Die lijn met dat puntje, waarvan ik vermoed dat je ze in meerdere moderne dingen uit die tijd kan vinden, zie je ook op de Antwerpse PCC-trams, die vanaf de jaren vijftig door La Brugeoise et Nivelles (BN) naar Amerikaans ontwerp zijn gebouwd. Geleverd omstreeks 1960, rijden veel van die trams tot vandaag.

 

Tramstel 7001 (eertijds 2001), in originele vanille en chocoladekleuren, hier op lijn 11.

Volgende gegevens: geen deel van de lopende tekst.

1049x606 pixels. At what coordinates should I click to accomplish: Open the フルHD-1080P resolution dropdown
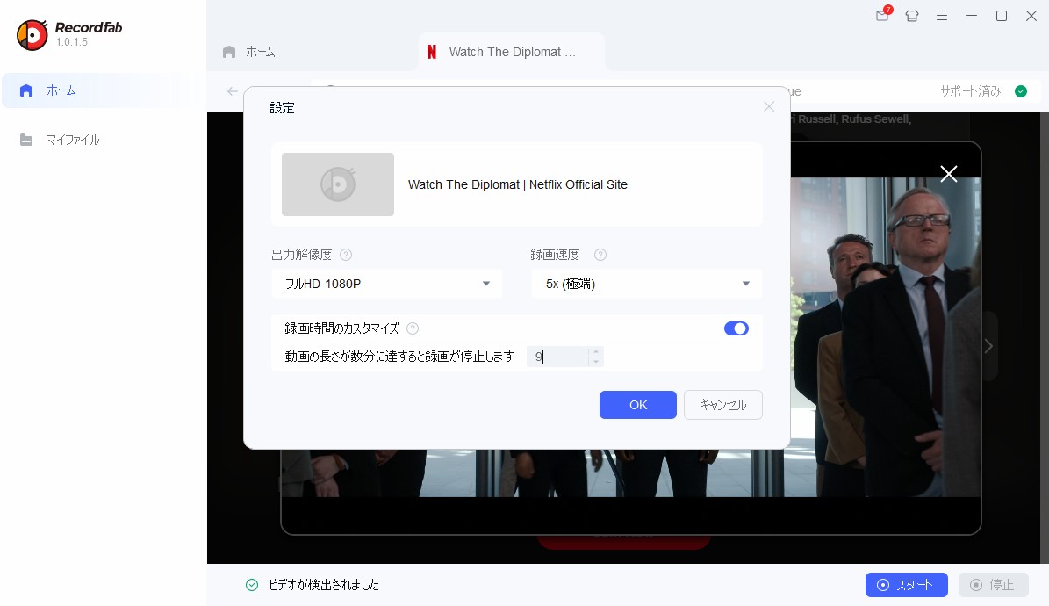[386, 284]
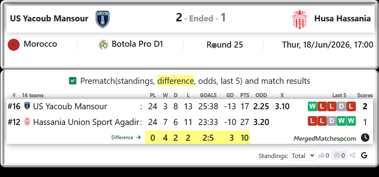Open the Standings Total dropdown

pyautogui.click(x=303, y=156)
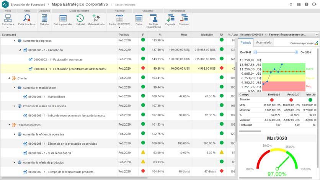Collapse the Cliente perspective node
Viewport: 320px width, 180px height.
pos(9,78)
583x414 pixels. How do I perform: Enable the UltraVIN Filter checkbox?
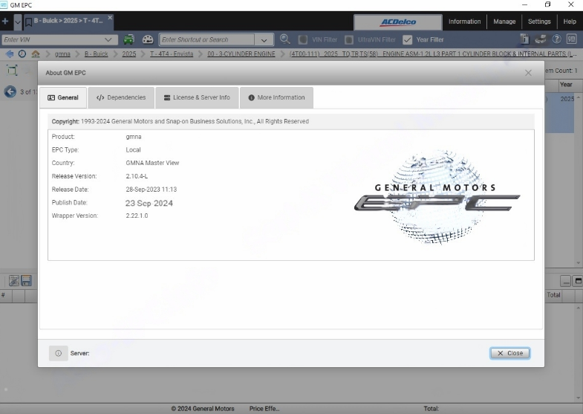pos(349,39)
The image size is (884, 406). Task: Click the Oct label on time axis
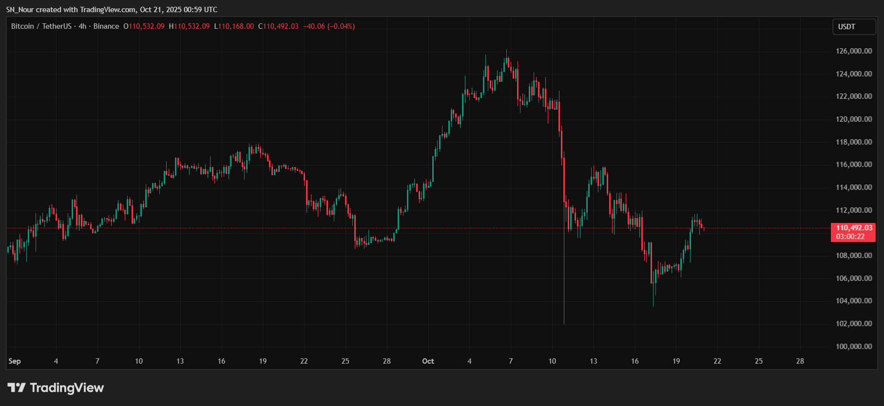pyautogui.click(x=428, y=361)
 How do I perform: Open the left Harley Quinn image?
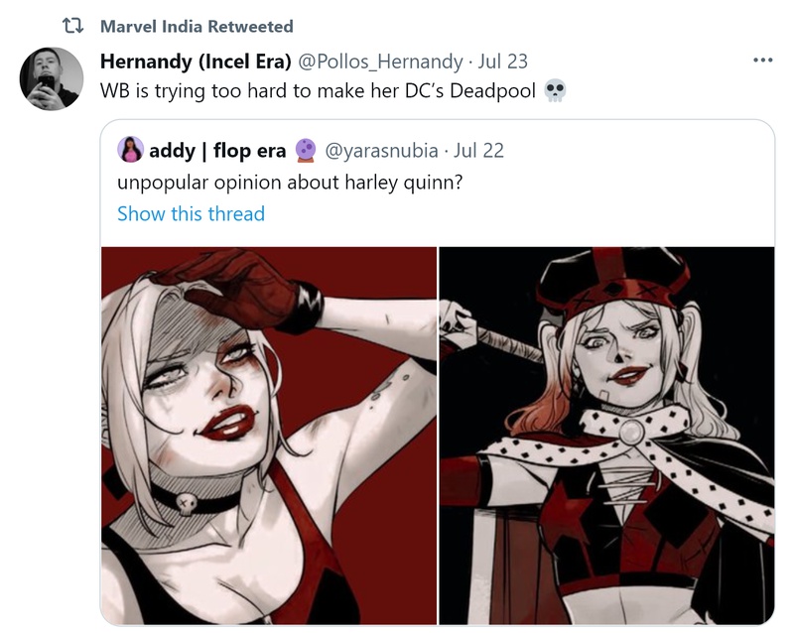click(x=269, y=436)
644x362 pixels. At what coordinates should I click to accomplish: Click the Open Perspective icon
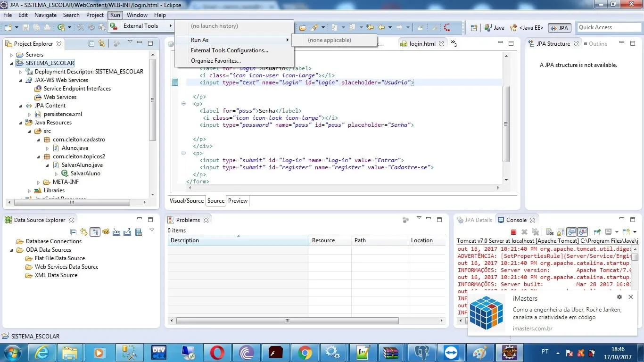click(x=474, y=28)
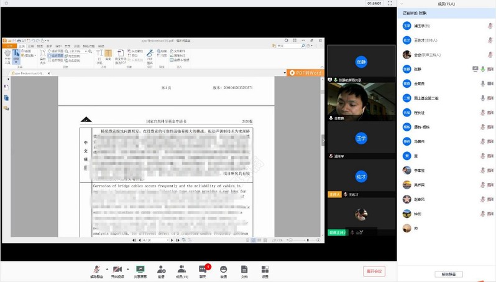Open the documents icon in the meeting toolbar
Image resolution: width=496 pixels, height=282 pixels.
click(x=244, y=270)
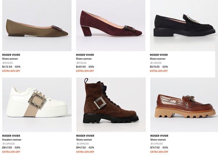
Task: Click the "Sneakers woman" category label
Action: tap(12, 139)
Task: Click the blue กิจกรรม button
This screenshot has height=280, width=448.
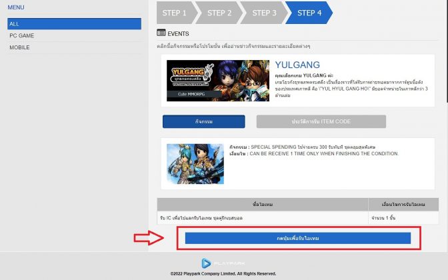Action: [x=204, y=122]
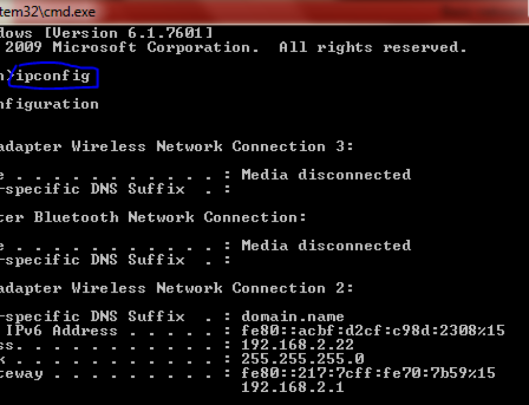Image resolution: width=529 pixels, height=405 pixels.
Task: Click the Wireless Network Connection 2 heading
Action: [x=212, y=288]
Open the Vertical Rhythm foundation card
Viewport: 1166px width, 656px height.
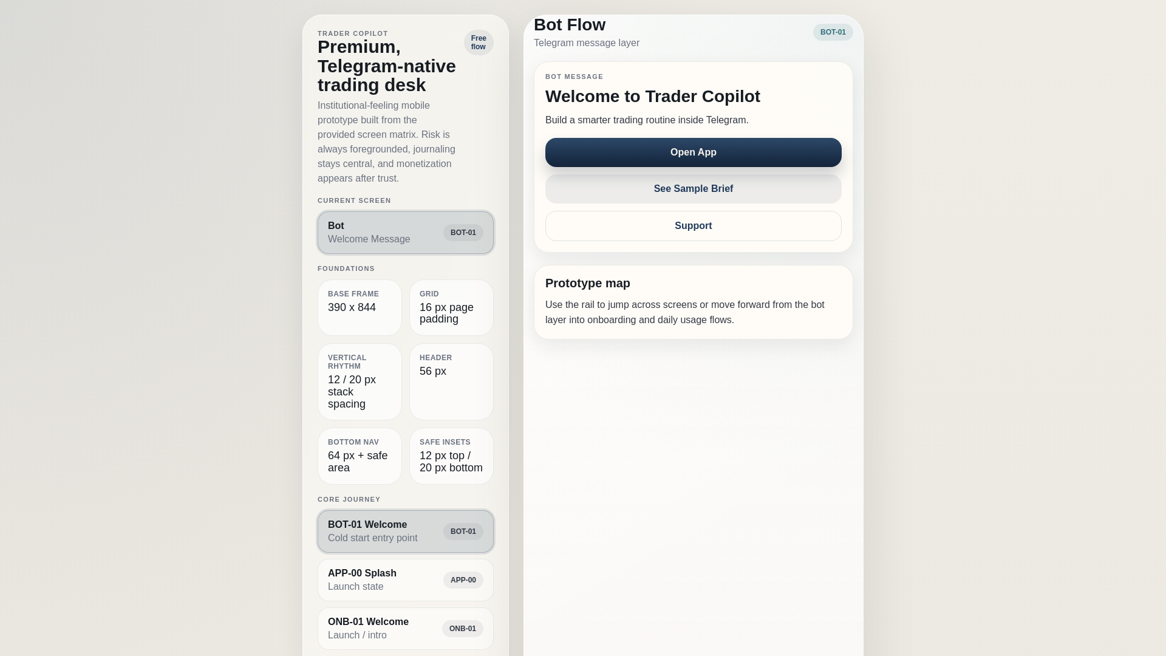[x=360, y=381]
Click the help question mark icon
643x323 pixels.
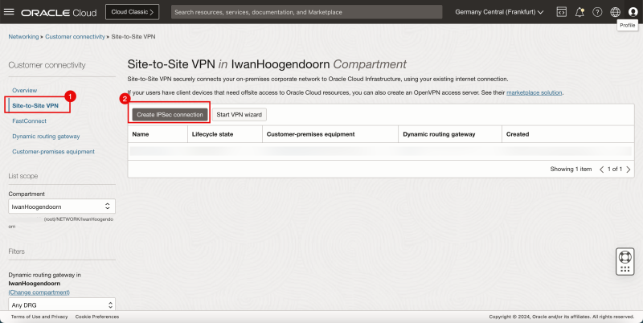tap(597, 12)

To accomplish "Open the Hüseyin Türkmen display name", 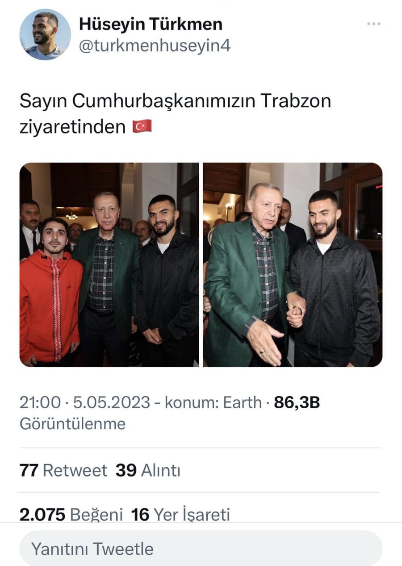I will [151, 24].
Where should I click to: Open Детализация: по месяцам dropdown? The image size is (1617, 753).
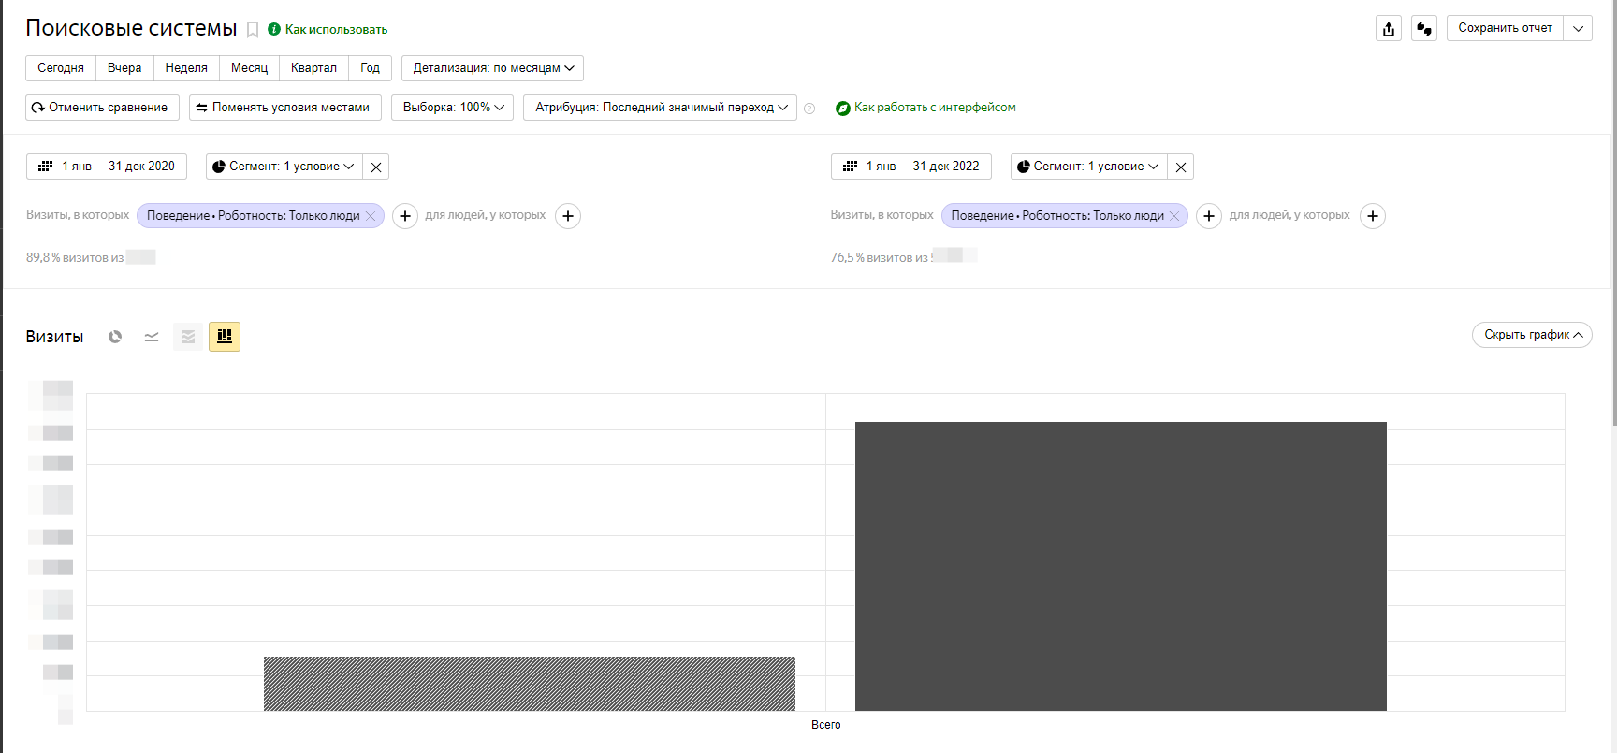pyautogui.click(x=492, y=68)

Enig zoekwerk op het internet toont me PCC-trams met zo’n puntje in het koetswerk in Chicago, San Francisco, Philadelphia, Boston, Pittsburgh, Minneapolis-St-Paul, San Diego, Kenosha (Wisconsin) en Toronto (allicht allemaal oudere trams dan in Antwerpen), en in Marseille, Saint-Étienne, Den Haag (zeer diverse modellen), en Gent. Toch zijn er ook PCC-trams zonder dat puntje in Brussel, Rome, Praag, Dresden en Belgrado (en ook Boston). Het lijkt er dus (bijna) op dat men oordeelde dat een moderne tram niet zonder dat puntje in het koetswerk kon. In Antwerpen, Marseille en Saint-Étienne (die trams, allemaal van BN, lijken sterk op elkaar), in Gent (veel discreter), en in Den Haag (voor sommige modellen) werd dat puntje bovendien in het lakwerk onder de voorruit herhaald. Het neusje van de tram.

 

PCC-trams in San Francisco (bouwjaar 1948) en Den Haag (1971).

Later werden die puntjes, in Antwerpen en in Gent, zowel boven als onder, weggeschilderd. In de zwarte verf, bovenaan, zie je nog nauwelijks dat er een puntje in het mooie koetswerk zit.

 

Een PCC-tram op lijn 12: het puntje in het koetswerk is weggeschilderd.